JOB
Write out the rows again, starting at the line that contains "The height and width of the screenshot is (644, 328)." and ending at the line that contains "click(45, 149)", and shift every coordinate in the answers by adding 122 to it. Keep all other text unchanged, and leave the pictures out.

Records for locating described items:
Start

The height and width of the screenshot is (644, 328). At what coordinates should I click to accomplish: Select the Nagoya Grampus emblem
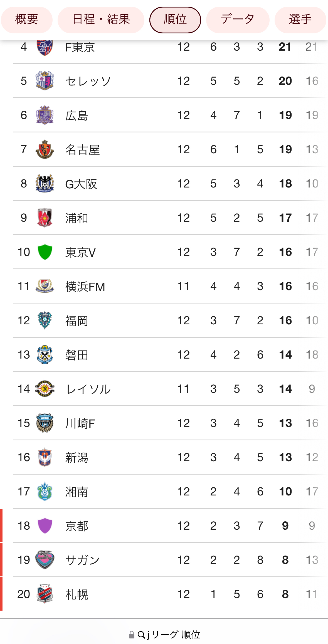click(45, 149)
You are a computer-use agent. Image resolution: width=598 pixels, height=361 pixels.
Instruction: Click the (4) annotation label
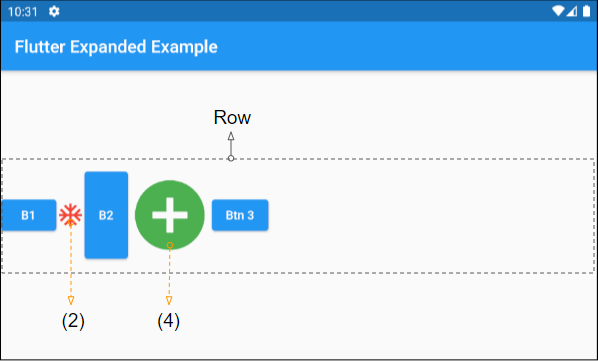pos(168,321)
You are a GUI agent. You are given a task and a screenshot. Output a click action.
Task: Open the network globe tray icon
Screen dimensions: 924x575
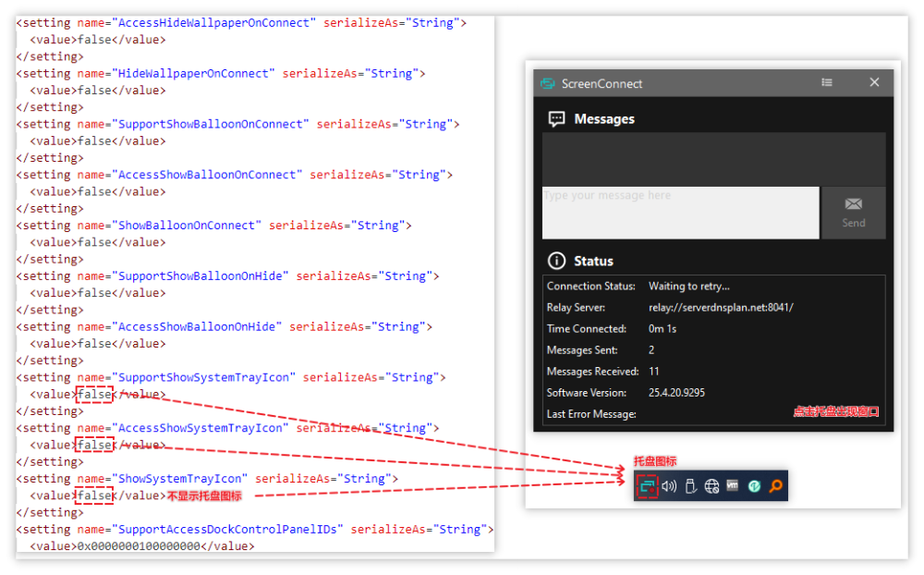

End
Start

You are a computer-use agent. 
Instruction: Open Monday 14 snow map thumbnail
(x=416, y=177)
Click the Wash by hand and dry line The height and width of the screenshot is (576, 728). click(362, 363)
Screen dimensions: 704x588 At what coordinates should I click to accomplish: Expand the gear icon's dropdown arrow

End
Start

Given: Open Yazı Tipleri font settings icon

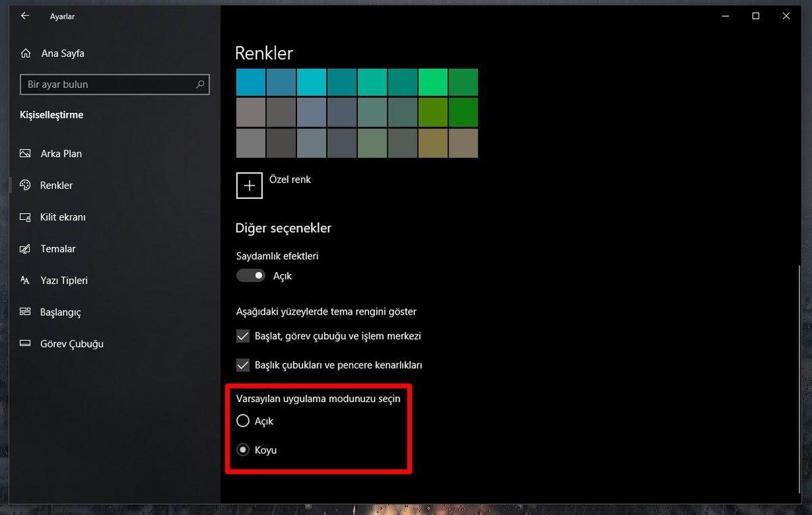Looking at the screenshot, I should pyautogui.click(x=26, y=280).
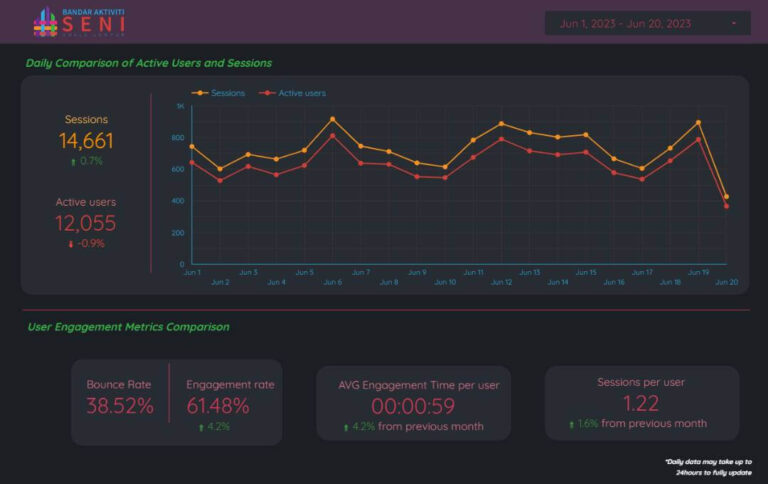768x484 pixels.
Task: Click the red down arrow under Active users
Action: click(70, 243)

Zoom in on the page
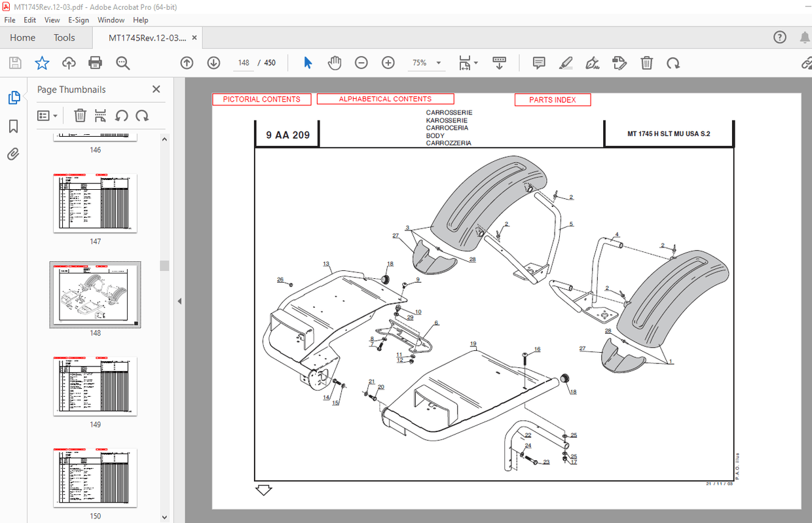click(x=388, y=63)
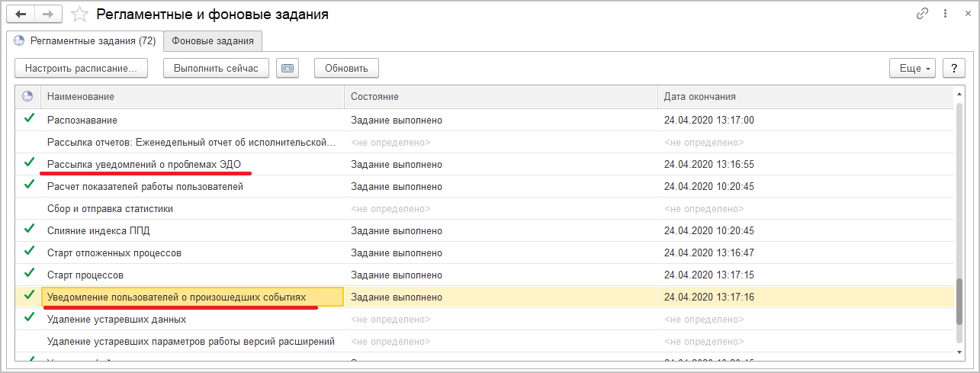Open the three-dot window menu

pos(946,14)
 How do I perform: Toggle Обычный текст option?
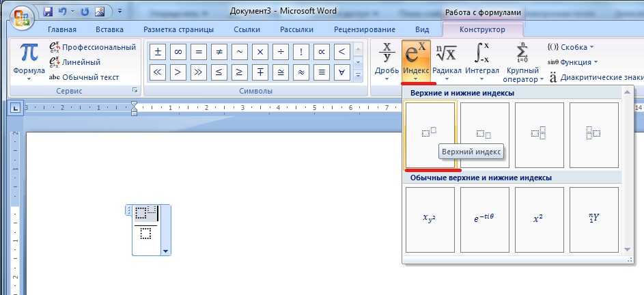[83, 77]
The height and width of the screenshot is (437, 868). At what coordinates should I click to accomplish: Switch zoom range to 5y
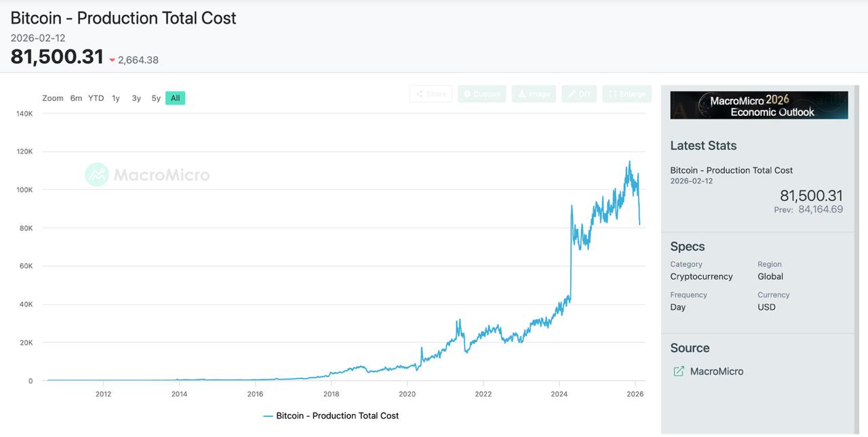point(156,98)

End

EXERCISE RESULT
The height and width of the screenshot is (644, 328). At what coordinates should I click to accomplish: Select the Nagoya Grampus emblem
click(167, 271)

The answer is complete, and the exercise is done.